** begin Reading text **

In [None]:
#!pip install "gym [accept-rom-license, atari]"

In [None]:
!pip install gym[atari,accept-rom-license] --quiet
!pip install ale-py --quiet

In [1]:
from collections import deque

def compute_gae(next_value, rewards, masks, values, gamma=0.999, tau=0.95):
    # Similar to calculating the returns we can start at the end of the sequence and go backwards
    gae = 0
    returns = deque()
    gae_logger = deque()
    for step in reversed(range(len(rewards))):
        # Calculate the current delta value
        delta = rewards[step] + gamma * next_value * masks[step] - values[step]

        # The GAE is the decaying sum of these delta values
        gae = delta + gamma * tau * masks[step] * gae
        # Get the new next value
        next_value = values[step]



        # If we add the value back to the GAE we get a TD approximation for the returns
        # which we can use to train the Value function
        returns.appendleft(gae + values[step])

** end Reading text **
** begin Material supplied **

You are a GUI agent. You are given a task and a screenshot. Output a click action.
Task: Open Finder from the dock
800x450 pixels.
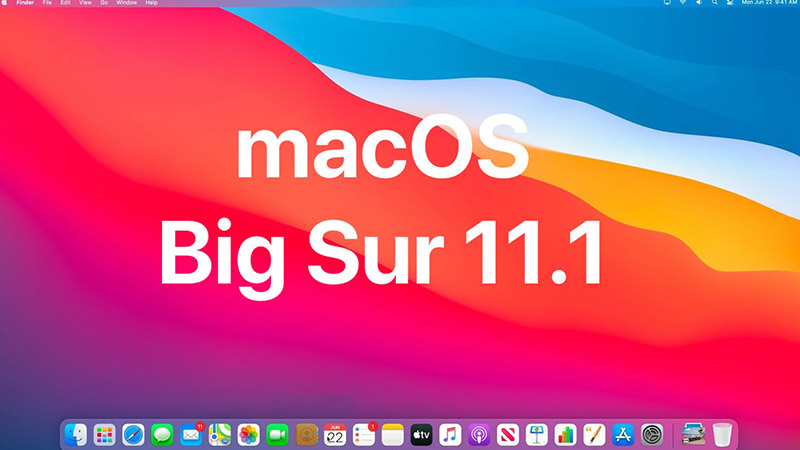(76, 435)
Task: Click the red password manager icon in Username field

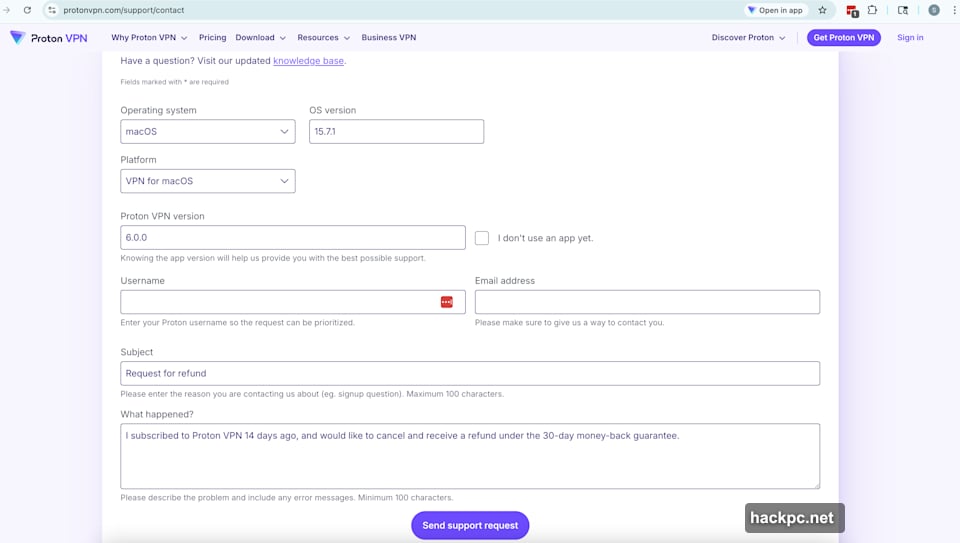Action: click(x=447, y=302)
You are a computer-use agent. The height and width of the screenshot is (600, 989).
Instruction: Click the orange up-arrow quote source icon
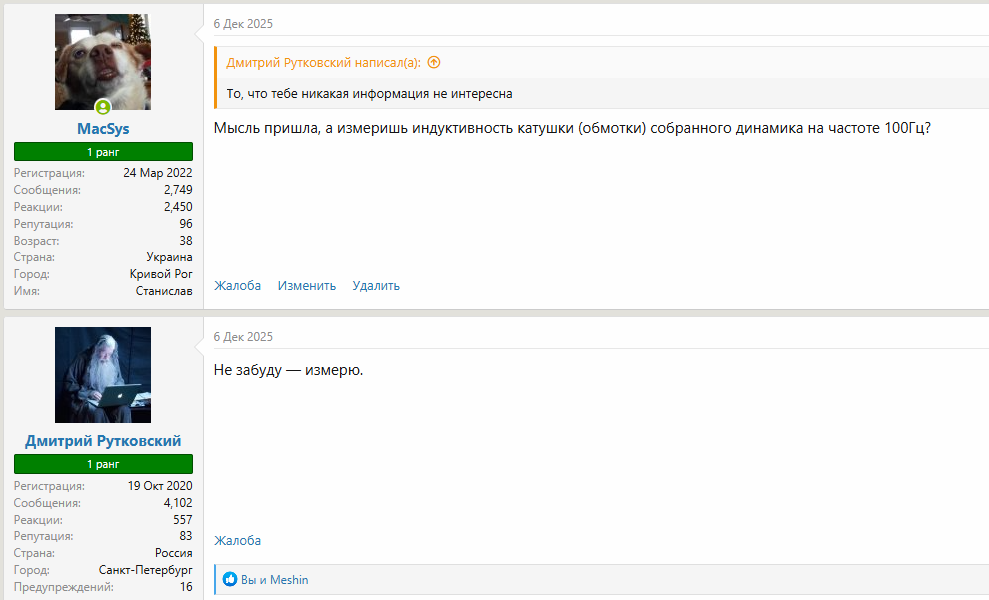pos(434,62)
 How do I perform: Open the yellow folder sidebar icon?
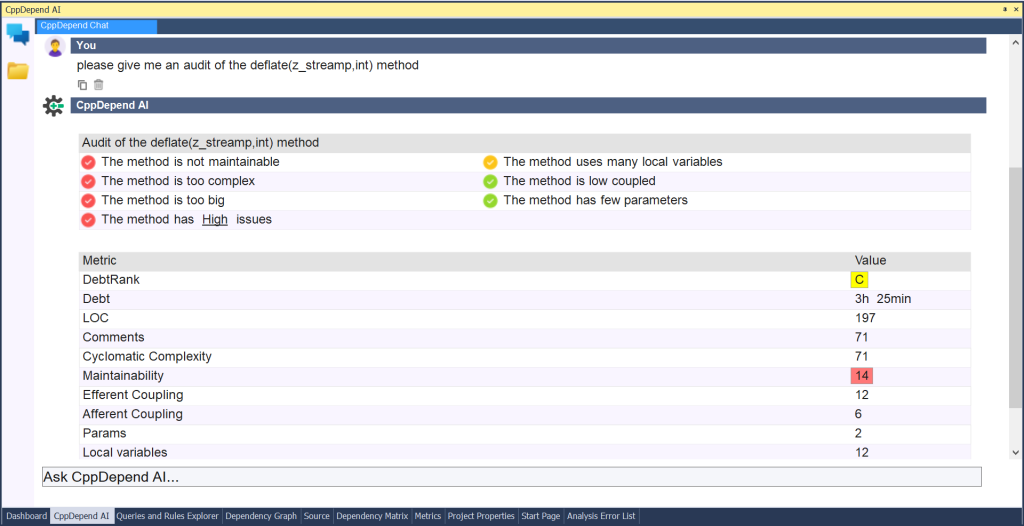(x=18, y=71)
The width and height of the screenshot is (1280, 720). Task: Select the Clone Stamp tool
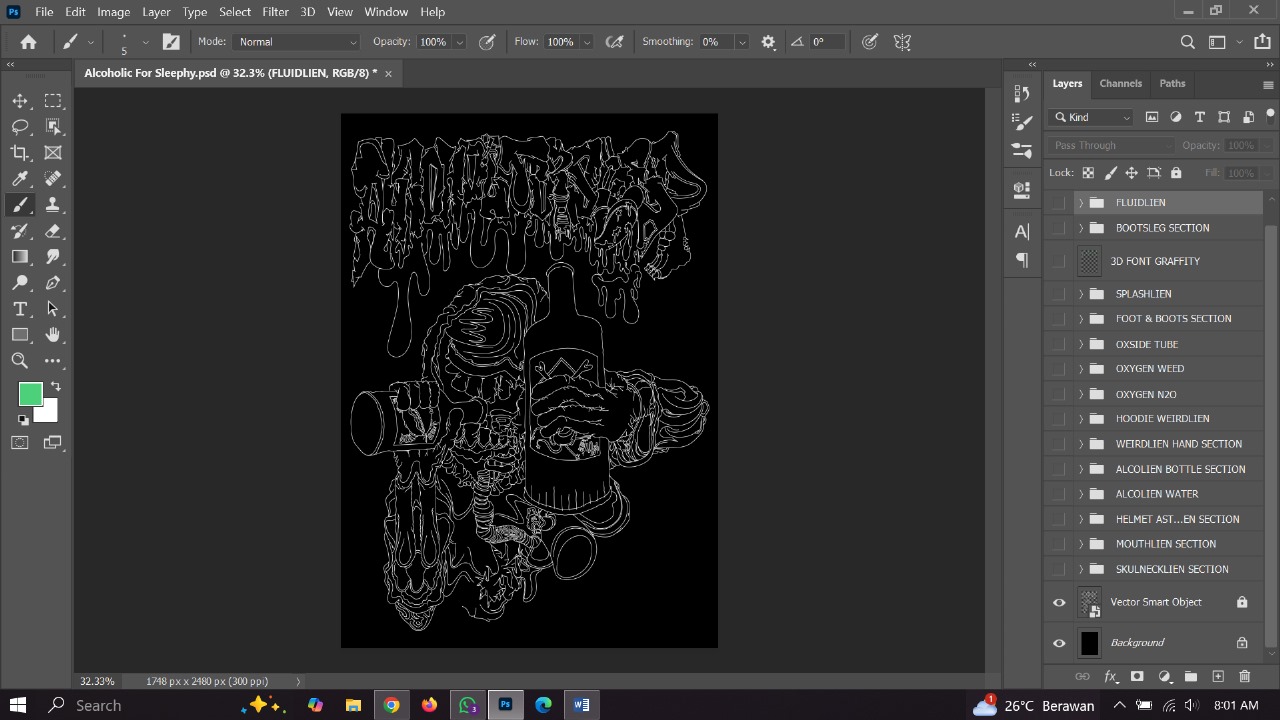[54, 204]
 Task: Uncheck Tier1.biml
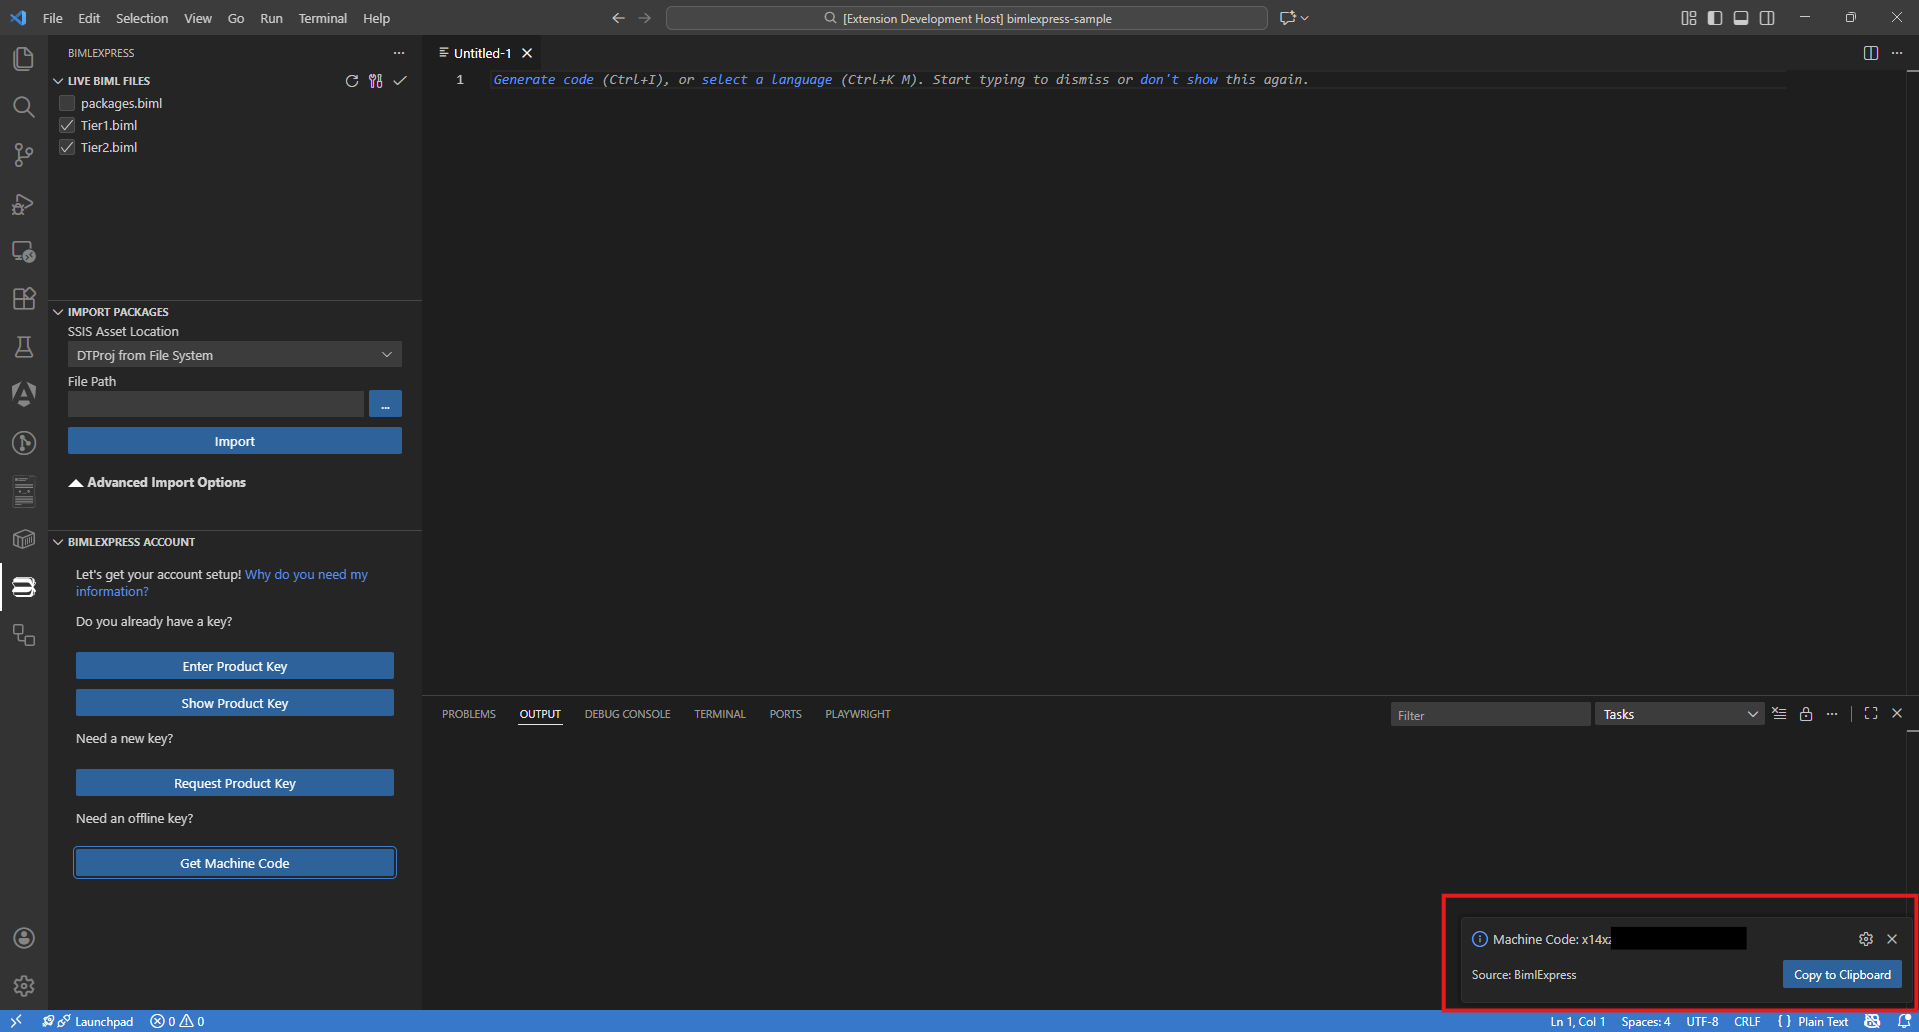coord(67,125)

** end Material supplied **

▶ **Problem to work on**
Write out the stretch of the notebook code above from "# The GAE is" through "returns.appendleft(gae + values[step])", character for character.

▶ **Result below**
# The GAE is the decaying sum of these delta values
        gae = delta + gamma * tau * masks[step] * gae
        # Get the new next value
        next_value = values[step]



        # If we add the value back to the GAE we get a TD approximation for the returns
        # which we can use to train the Value function
        returns.appendleft(gae + values[step])